Southwest Airlines and American Airlines Raise Forecasts on Strong Demand and Higher Fares
Southwest Airlines and American Airlines have raised their fourth-quarter forecasts, citing strong demand and higher fares. Southwest Airlines expects its unit revenue to rise between 5.5% and 7% from last year, up from a previous forecast of an increase of no more than 5.5%. The airline attributed the growth to its network changes aimed at culling unprofitable flights, which are paying off, and solid demand into next year.
American Airlines also raised its forecast, expecting unit revenue in the last three months of the year to be on par to up as much as 1% over the same period of 2023. The airline also raised its adjusted earnings estimate to 55 cents to 75 cents a share, up from 25 cents to 50 cents a share.

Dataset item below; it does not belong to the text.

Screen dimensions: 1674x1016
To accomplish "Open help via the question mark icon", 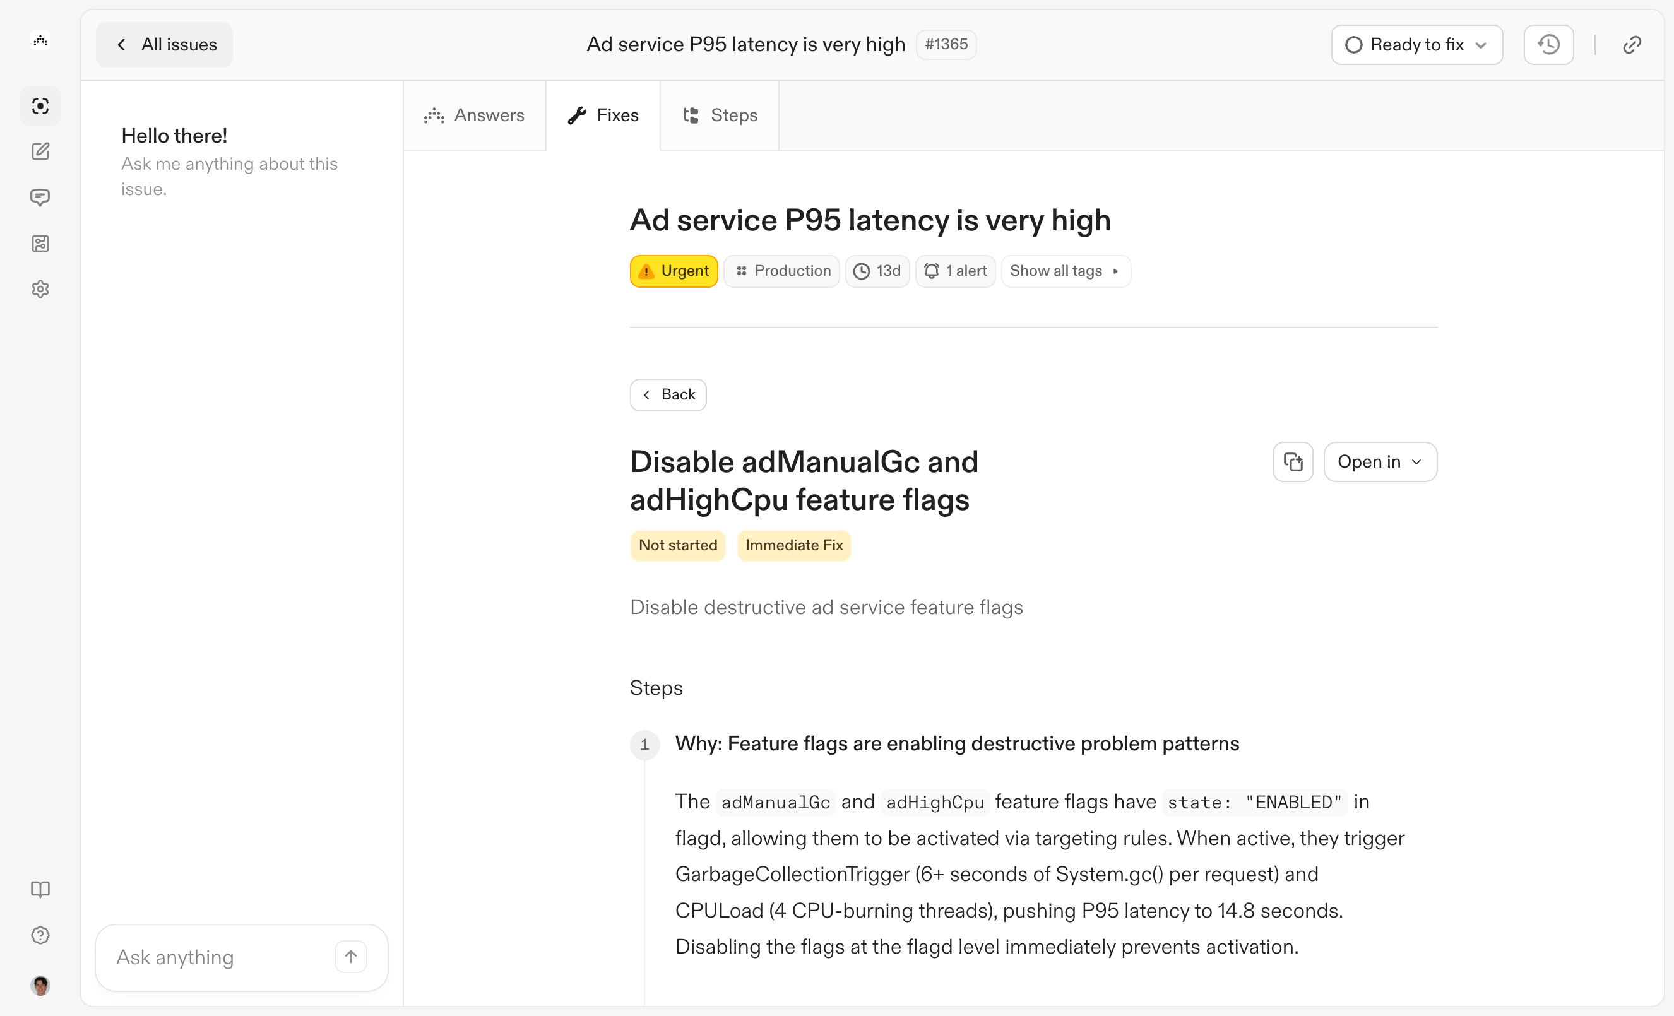I will pos(40,935).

Both airlines have been implementing cost-cutting measures and adjusting their networks to adapt to changing market conditions. Southwest Airlines has completed its first sale-leaseback of aircraft in the first quarter, while American Airlines has dropped Barclays as its credit-card provider and picked Citi as its sole credit-card provider.
JetBlue Airways also raised its revenue forecast for the quarter and announced plans to further cut unprofitable routes and make tweaks to its summer 2025 Europe schedule. The airline has been focusing on improving its operational efficiency and reducing costs to stay competitive in the market.